The truth sets some free and scars the rest.
clinker

Trad climber
Santa Cruz, California
Jun 18, 2017 - 09:40am PT
What is humorous take to some people is disrespectful, offensive, tasteless, inflammatory, belittling, non-pc, racist, or insensitive to others.

I appreciated Jim's comment as both funny and insightful.
Gnome Ofthe Diabase

climber
Out Of Bed
Jul 9, 2018 - 09:56am PT
Mid-summer, "Le'Blond", bump ` ` [Click to View YouTube Video]'






ionlyski

Trad climber
Polebridge, Montana
Topic Author's Reply - Jul 9, 2018 - 12:49pm PT
Climbing moves may have gotten simpler and less fancy as difficulty has increased but that there is about as pretty as it ever got. Those high steps to both feet and the incredibly long reach, over and over again.

Wish he was still here; and climbing.

If you don't watch the whole movie just skip to the very end for his bare footed free solo.
Marlow

Sport climber
OSLO
Jul 9, 2018 - 12:57pm PT

Patrick Edlinger left a deep impression. Here as told by Norwegian climber Geir Harald Samuelsen:

"A late evening in 1984: The Norwegian Broadcasting Center is showing the film "With life hanging from the fingertips". The film shows Patrick Edlinger, a strong, blond French climber with a headband who climbs without a rope 200 meters above the ground on a high limestone wall in Buoux, Provence.
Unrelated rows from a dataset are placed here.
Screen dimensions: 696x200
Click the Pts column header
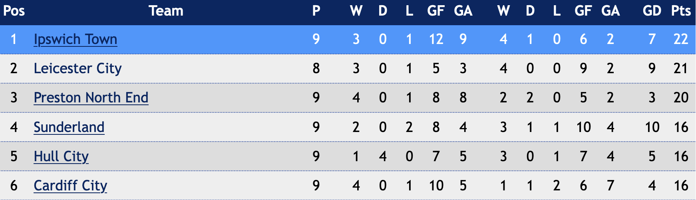pos(681,11)
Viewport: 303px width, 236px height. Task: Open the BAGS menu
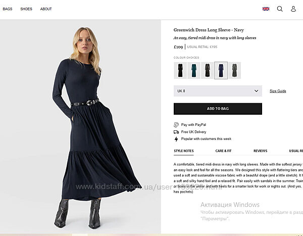coord(8,9)
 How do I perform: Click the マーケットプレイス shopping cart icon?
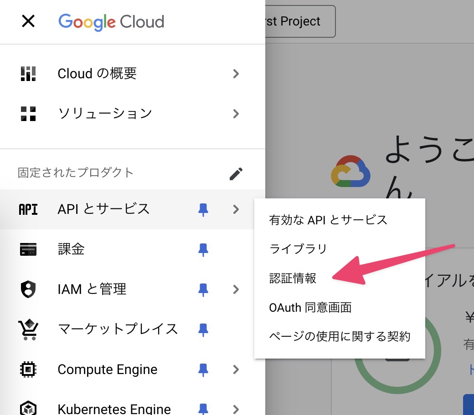(x=27, y=329)
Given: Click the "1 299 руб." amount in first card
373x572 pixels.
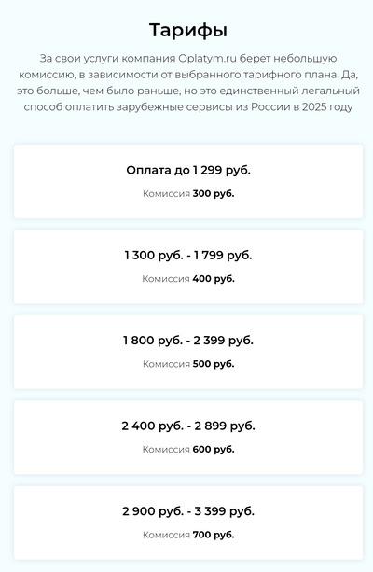Looking at the screenshot, I should pos(222,171).
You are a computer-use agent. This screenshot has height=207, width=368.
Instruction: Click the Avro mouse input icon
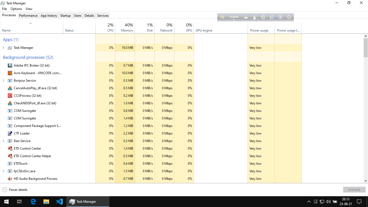254,17
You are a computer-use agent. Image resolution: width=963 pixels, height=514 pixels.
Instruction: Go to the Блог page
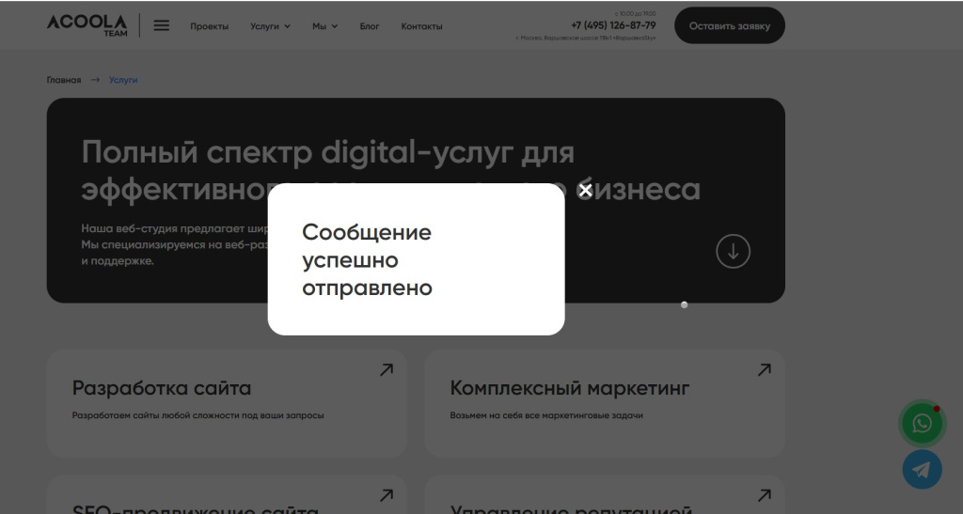coord(369,26)
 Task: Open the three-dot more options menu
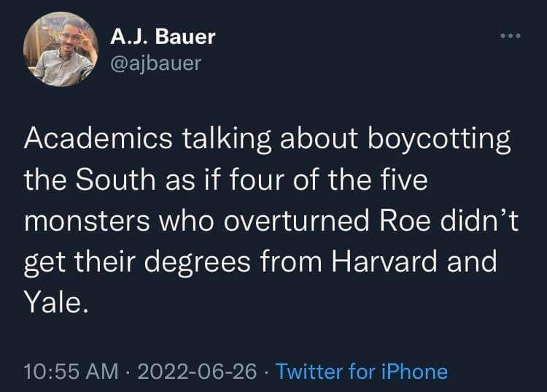click(x=511, y=36)
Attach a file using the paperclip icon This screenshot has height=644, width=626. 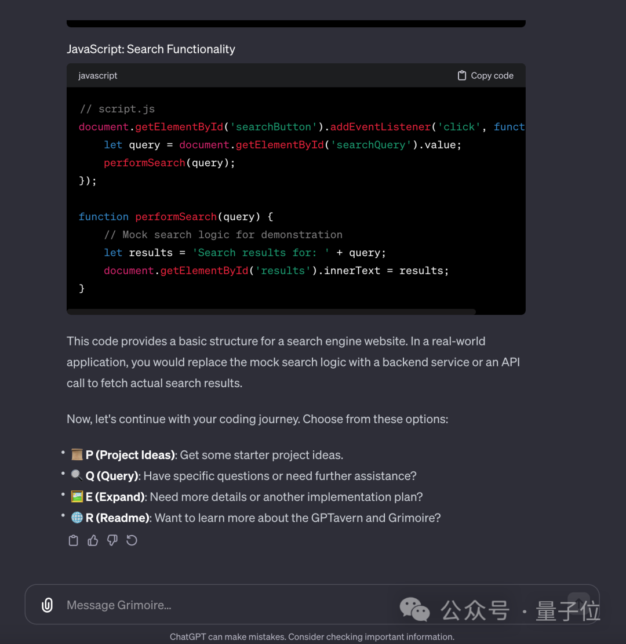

A fourteen year old kid from Hurumlandet, Norway, is sitting in front of the TV screen. He is about to be seriously shocked. And after a while also inspired, though he still don't know. Edlinger's stoical, uncompromising, indian and nearly mystical creature, the characteristic well schooled climbing style with high footmoves and turnout, his white hands, his own laconic French voiceover, the light blue, nearly transparent limestone, the wind, breath, the sky. The soundtrack of the film turning dry, creaking, cold, minimalistic, the courage close to pure madness. Everything about the film is deeply fascinating for the 14 year old kid and the images are burned into his memory and body. He sits as stuck to the screen. He is able to set the new VHS machine on record. After one week he has seen the film around 70 times."